PALYNOLOGIC DETERMINATION OF HISTORICAL PALEOECOLOGICAL VARIATION IN MARSHES ON THE ST. JONES RIVER, DELAWARE, USA

Analysis of pollen assemblages from three cores from tidal marshes along the St. Jones River in Delaware shows major shifts in vegetation over the last 1000 years. Variations in pollen assemblages reveal natural changes in the plant community and anthropogenic changes related to European settlement. This study combines pollen analysis with previous work on lithostratigraphy and local history to assess the impact of post-settlement land-use practices on sedimentation and ecological conditions. Prior to European settlement in the mid-17th century, Delaware was thickly forested with mixed conifers and hardwoods. Clear-cutting for agriculture and fuel wood supply quickly denuded the area, with 20th century recovery stalled by suburbanization.
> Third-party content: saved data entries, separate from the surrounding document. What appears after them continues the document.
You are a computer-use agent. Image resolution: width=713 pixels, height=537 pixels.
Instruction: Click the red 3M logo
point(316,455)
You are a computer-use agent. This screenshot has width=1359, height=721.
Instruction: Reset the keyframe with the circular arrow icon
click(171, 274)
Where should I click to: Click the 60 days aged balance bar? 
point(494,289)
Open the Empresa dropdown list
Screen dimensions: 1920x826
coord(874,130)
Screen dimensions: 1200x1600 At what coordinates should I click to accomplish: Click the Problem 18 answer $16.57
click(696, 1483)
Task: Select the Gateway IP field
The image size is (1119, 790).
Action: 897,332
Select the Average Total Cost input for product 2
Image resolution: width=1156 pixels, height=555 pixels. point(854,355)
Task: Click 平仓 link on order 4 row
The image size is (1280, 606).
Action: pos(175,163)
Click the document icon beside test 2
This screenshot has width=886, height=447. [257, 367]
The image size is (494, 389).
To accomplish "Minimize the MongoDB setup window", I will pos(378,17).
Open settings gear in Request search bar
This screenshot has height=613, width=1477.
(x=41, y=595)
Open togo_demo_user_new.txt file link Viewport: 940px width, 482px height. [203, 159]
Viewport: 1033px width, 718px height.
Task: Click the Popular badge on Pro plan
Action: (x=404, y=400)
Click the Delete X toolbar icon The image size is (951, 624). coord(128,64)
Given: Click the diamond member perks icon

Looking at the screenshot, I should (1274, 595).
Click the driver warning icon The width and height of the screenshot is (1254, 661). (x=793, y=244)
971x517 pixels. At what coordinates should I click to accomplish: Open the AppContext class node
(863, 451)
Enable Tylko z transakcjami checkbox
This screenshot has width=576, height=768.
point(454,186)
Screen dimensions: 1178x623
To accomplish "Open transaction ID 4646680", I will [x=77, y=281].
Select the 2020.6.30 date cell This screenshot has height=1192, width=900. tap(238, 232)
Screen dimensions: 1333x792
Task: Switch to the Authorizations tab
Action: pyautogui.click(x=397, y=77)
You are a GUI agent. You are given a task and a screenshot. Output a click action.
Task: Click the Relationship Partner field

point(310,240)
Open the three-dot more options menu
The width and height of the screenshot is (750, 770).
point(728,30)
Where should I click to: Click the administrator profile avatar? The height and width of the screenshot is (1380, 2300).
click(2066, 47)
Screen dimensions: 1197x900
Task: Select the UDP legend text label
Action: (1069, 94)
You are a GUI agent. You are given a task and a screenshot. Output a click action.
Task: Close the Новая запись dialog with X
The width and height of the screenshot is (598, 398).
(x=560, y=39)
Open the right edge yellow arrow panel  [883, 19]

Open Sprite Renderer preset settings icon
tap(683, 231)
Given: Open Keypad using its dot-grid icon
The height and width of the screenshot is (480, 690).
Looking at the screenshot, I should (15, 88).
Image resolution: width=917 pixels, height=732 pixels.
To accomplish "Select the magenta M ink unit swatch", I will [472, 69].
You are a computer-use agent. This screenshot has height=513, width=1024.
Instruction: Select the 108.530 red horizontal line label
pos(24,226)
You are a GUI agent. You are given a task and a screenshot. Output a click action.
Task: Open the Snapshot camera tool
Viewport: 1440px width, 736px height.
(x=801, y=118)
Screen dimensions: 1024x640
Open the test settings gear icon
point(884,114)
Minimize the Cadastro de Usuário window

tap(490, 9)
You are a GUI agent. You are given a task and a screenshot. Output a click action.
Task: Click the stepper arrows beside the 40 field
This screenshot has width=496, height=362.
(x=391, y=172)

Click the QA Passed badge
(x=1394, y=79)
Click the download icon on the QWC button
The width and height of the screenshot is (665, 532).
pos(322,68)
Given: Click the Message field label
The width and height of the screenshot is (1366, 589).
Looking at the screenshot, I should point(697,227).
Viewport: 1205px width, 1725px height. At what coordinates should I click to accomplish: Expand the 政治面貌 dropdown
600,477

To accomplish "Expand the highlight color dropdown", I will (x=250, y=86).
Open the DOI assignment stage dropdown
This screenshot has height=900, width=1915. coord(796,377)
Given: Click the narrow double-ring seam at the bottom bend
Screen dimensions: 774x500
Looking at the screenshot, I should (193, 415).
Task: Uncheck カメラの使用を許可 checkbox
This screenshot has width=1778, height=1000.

The pollen record of the cores reflects a shift from a forested setting to one with a high proportion of open areas. The lower, pre-settlement parts of the cores are dominated by Quercus, with abundant Pinus and Carya and common Graminae and Cyperaceae, indicating highly forested conditions near the marsh. The upper, post-settlement intervals are rich in Quercus, with common Pinus and Carya, but abundances of Compositae are conspicuously higher, indicating increased amounts of open spaces, and decreased forest cover. These shifts place the European agricultural horizon at depths from 2.10 m to 2.20 m in the supratidal cores and 3.45 m in an intertidal core. The agricultural horizon corresponds to the date when more than 40% of land was cleared, which was about 1680 in Delaware. Age estimates based on this horizon and radiocarbon dates from previous work indicate that sediment accumulation rates increase by approximately 4.5 times above the agricultural horizon. Increased rates were primarily an effect of decreased forest cover. The pollen record also indicates some variations in river salinity that may serve as a proxy for rainfall. The paleoenvironmental history of the St. Jones River basin over the past 1000 years is one of increasing but pulsed disturbance of natural systems with increasing human population. Combined use of pollen analysis and lithostratigraphy enabled a more detailed interpretation of environmental changes than previous studies of lithofacies alone.